→ GOAL OF THE EXERCISE:
Reproduce each of the entries below word for word, with no changes.

◇ ◇ ◇ ◇ ◇

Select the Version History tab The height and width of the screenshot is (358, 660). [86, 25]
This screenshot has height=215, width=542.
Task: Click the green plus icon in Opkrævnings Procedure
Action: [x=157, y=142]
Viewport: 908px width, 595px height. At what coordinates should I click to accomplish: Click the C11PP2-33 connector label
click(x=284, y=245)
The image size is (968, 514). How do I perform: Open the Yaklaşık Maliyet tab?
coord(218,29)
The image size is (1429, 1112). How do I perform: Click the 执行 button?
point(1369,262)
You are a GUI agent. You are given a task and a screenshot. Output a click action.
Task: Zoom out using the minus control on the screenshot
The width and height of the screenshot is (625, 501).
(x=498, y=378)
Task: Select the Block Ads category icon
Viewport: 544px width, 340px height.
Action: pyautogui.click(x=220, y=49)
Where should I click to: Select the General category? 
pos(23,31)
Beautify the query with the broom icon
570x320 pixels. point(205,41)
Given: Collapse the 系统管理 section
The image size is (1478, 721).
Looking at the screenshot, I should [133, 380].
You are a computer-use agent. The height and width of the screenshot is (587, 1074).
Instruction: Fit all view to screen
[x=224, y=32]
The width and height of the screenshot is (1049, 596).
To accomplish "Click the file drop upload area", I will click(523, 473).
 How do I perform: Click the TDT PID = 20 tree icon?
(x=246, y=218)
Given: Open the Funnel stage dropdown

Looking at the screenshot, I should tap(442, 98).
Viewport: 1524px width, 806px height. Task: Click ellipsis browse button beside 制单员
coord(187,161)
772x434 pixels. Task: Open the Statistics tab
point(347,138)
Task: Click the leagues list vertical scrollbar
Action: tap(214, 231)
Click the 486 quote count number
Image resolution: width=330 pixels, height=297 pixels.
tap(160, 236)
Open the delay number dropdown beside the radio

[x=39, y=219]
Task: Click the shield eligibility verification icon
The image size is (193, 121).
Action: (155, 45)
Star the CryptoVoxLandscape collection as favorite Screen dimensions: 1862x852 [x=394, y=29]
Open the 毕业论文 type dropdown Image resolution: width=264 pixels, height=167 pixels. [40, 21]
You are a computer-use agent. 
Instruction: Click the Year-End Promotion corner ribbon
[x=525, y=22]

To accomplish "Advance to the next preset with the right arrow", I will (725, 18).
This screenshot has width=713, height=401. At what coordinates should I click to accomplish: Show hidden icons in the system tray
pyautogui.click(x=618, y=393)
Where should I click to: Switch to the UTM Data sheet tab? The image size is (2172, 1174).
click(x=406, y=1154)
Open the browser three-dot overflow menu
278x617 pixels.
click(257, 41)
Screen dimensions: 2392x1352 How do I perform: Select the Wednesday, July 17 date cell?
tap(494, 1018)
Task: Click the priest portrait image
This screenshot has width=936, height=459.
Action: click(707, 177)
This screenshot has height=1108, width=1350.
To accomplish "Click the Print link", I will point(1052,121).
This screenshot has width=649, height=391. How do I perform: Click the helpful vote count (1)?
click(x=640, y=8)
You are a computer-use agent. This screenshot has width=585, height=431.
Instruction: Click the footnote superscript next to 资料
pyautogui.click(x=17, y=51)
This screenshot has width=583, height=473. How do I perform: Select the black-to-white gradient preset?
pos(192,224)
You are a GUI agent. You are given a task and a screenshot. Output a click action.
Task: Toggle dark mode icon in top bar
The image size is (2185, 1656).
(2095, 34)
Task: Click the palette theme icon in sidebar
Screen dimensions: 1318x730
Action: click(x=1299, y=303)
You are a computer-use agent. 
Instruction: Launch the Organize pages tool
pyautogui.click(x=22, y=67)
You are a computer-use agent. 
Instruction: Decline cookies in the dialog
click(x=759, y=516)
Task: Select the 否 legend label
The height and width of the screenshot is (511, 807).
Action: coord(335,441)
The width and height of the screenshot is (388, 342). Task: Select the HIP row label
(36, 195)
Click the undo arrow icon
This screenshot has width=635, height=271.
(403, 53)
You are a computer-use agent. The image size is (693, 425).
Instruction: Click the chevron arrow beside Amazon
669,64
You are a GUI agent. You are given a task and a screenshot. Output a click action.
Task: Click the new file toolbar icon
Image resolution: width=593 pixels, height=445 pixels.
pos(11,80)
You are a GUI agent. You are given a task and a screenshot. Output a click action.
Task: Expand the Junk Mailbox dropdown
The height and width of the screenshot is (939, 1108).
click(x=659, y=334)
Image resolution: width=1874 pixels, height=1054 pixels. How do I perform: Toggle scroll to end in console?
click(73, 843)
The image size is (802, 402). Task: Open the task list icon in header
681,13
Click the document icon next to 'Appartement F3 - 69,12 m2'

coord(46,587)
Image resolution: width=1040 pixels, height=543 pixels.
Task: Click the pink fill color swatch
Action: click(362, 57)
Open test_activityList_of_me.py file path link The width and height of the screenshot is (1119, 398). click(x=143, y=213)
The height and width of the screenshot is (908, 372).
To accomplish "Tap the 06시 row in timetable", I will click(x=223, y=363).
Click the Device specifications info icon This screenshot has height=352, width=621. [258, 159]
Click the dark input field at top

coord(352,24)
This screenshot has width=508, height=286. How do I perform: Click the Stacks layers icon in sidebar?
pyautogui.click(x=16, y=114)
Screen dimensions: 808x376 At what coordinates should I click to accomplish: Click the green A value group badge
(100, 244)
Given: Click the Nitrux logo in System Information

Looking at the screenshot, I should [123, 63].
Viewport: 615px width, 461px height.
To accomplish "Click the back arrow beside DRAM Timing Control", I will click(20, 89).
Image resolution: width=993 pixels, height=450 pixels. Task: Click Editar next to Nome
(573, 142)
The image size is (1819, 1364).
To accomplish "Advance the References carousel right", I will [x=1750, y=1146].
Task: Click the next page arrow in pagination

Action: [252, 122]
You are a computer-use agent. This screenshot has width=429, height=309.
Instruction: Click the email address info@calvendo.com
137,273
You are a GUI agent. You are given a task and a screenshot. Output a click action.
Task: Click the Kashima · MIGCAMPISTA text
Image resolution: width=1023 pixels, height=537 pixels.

◇ ◇ ◇ ◇ ◇

→ FINISHED ANSWER:
Select the Version History tab The height and width of the screenshot is (358, 660). [86, 25]
This screenshot has height=215, width=542.
Task: Click the green plus icon in Opkrævnings Procedure
Action: [x=157, y=142]
Viewport: 908px width, 595px height. At what coordinates should I click to accomplish: Click the C11PP2-33 connector label
click(x=284, y=245)
The image size is (968, 514). How do I perform: Open the Yaklaşık Maliyet tab?
coord(218,29)
The image size is (1429, 1112). How do I perform: Click the 执行 button?
point(1369,262)
You are a GUI agent. You are given a task and a screenshot. Output a click action.
Task: Zoom out using the minus control on the screenshot
The width and height of the screenshot is (625, 501).
(x=498, y=378)
Task: Select the Block Ads category icon
Viewport: 544px width, 340px height.
Action: pyautogui.click(x=220, y=49)
Where should I click to: Select the General category? 
pos(23,31)
Beautify the query with the broom icon
570x320 pixels. point(205,41)
Given: Collapse the 系统管理 section
The image size is (1478, 721).
Looking at the screenshot, I should [133, 380].
You are a computer-use agent. The height and width of the screenshot is (587, 1074).
Instruction: Fit all view to screen
[x=224, y=32]
The width and height of the screenshot is (1049, 596).
To accomplish "Click the file drop upload area", I will click(523, 473).
 How do I perform: Click the TDT PID = 20 tree icon?
(x=246, y=218)
Given: Open the Funnel stage dropdown

Looking at the screenshot, I should tap(442, 98).
Viewport: 1524px width, 806px height. Task: Click ellipsis browse button beside 制单员
coord(187,161)
772x434 pixels. Task: Open the Statistics tab
point(347,138)
Task: Click the leagues list vertical scrollbar
Action: tap(214, 231)
Click the 486 quote count number
Image resolution: width=330 pixels, height=297 pixels.
tap(160, 236)
Open the delay number dropdown beside the radio

[x=39, y=219]
Task: Click the shield eligibility verification icon
The image size is (193, 121).
Action: (155, 45)
Star the CryptoVoxLandscape collection as favorite Screen dimensions: 1862x852 [x=394, y=29]
Open the 毕业论文 type dropdown Image resolution: width=264 pixels, height=167 pixels. [40, 21]
You are a computer-use agent. 
Instruction: Click the Year-End Promotion corner ribbon
[x=525, y=22]

To accomplish "Advance to the next preset with the right arrow", I will (725, 18).
This screenshot has width=713, height=401. At what coordinates should I click to accomplish: Show hidden icons in the system tray
pyautogui.click(x=618, y=393)
Where should I click to: Switch to the UTM Data sheet tab? The image size is (2172, 1174).
click(x=406, y=1154)
Open the browser three-dot overflow menu
278x617 pixels.
click(257, 41)
Screen dimensions: 2392x1352 How do I perform: Select the Wednesday, July 17 date cell?
tap(494, 1018)
Task: Click the priest portrait image
This screenshot has width=936, height=459.
Action: click(707, 177)
This screenshot has height=1108, width=1350.
To accomplish "Click the Print link", I will point(1052,121).
This screenshot has width=649, height=391. How do I perform: Click the helpful vote count (1)?
click(x=640, y=8)
You are a computer-use agent. This screenshot has width=585, height=431.
Instruction: Click the footnote superscript next to 资料
pyautogui.click(x=17, y=51)
This screenshot has width=583, height=473. How do I perform: Select the black-to-white gradient preset?
pos(192,224)
You are a GUI agent. You are given a task and a screenshot. Output a click action.
Task: Toggle dark mode icon in top bar
The image size is (2185, 1656).
(2095, 34)
Task: Click the palette theme icon in sidebar
Screen dimensions: 1318x730
Action: click(x=1299, y=303)
You are a computer-use agent. 
Instruction: Launch the Organize pages tool
pyautogui.click(x=22, y=67)
You are a computer-use agent. 
Instruction: Decline cookies in the dialog
click(x=759, y=516)
Task: Select the 否 legend label
The height and width of the screenshot is (511, 807).
Action: coord(335,441)
The width and height of the screenshot is (388, 342). Task: Select the HIP row label
(36, 195)
Click the undo arrow icon
This screenshot has width=635, height=271.
(403, 53)
You are a computer-use agent. The image size is (693, 425).
Instruction: Click the chevron arrow beside Amazon
669,64
You are a GUI agent. You are given a task and a screenshot. Output a click action.
Task: Click the new file toolbar icon
Image resolution: width=593 pixels, height=445 pixels.
pos(11,80)
You are a GUI agent. You are given a task and a screenshot. Output a click action.
Task: Expand the Junk Mailbox dropdown
The height and width of the screenshot is (939, 1108).
click(x=659, y=334)
Image resolution: width=1874 pixels, height=1054 pixels. How do I perform: Toggle scroll to end in console?
click(73, 843)
The image size is (802, 402). Task: Open the task list icon in header
681,13
Click the document icon next to 'Appartement F3 - 69,12 m2'

coord(46,587)
Image resolution: width=1040 pixels, height=543 pixels.
Task: Click the pink fill color swatch
Action: click(362, 57)
Open test_activityList_of_me.py file path link The width and height of the screenshot is (1119, 398). click(x=143, y=213)
The height and width of the screenshot is (908, 372).
To accomplish "Tap the 06시 row in timetable", I will click(x=223, y=363).
Click the Device specifications info icon This screenshot has height=352, width=621. [258, 159]
Click the dark input field at top

coord(352,24)
This screenshot has width=508, height=286. How do I perform: Click the Stacks layers icon in sidebar?
pyautogui.click(x=16, y=114)
Screen dimensions: 808x376 At what coordinates should I click to accomplish: Click the green A value group badge
(100, 244)
Given: Click the Nitrux logo in System Information

Looking at the screenshot, I should [123, 63].
Viewport: 615px width, 461px height.
To accomplish "Click the back arrow beside DRAM Timing Control", I will click(20, 89).
Image resolution: width=993 pixels, height=450 pixels. Task: Click Editar next to Nome
(573, 142)
The image size is (1819, 1364).
To accomplish "Advance the References carousel right", I will [x=1750, y=1146].
Task: Click the next page arrow in pagination

Action: [252, 122]
You are a computer-use agent. This screenshot has width=429, height=309.
Instruction: Click the email address info@calvendo.com
137,273
You are a GUI agent. You are given a task and a screenshot. Output a click action.
Task: Click the Kashima · MIGCAMPISTA text
Image resolution: width=1023 pixels, height=537 pixels.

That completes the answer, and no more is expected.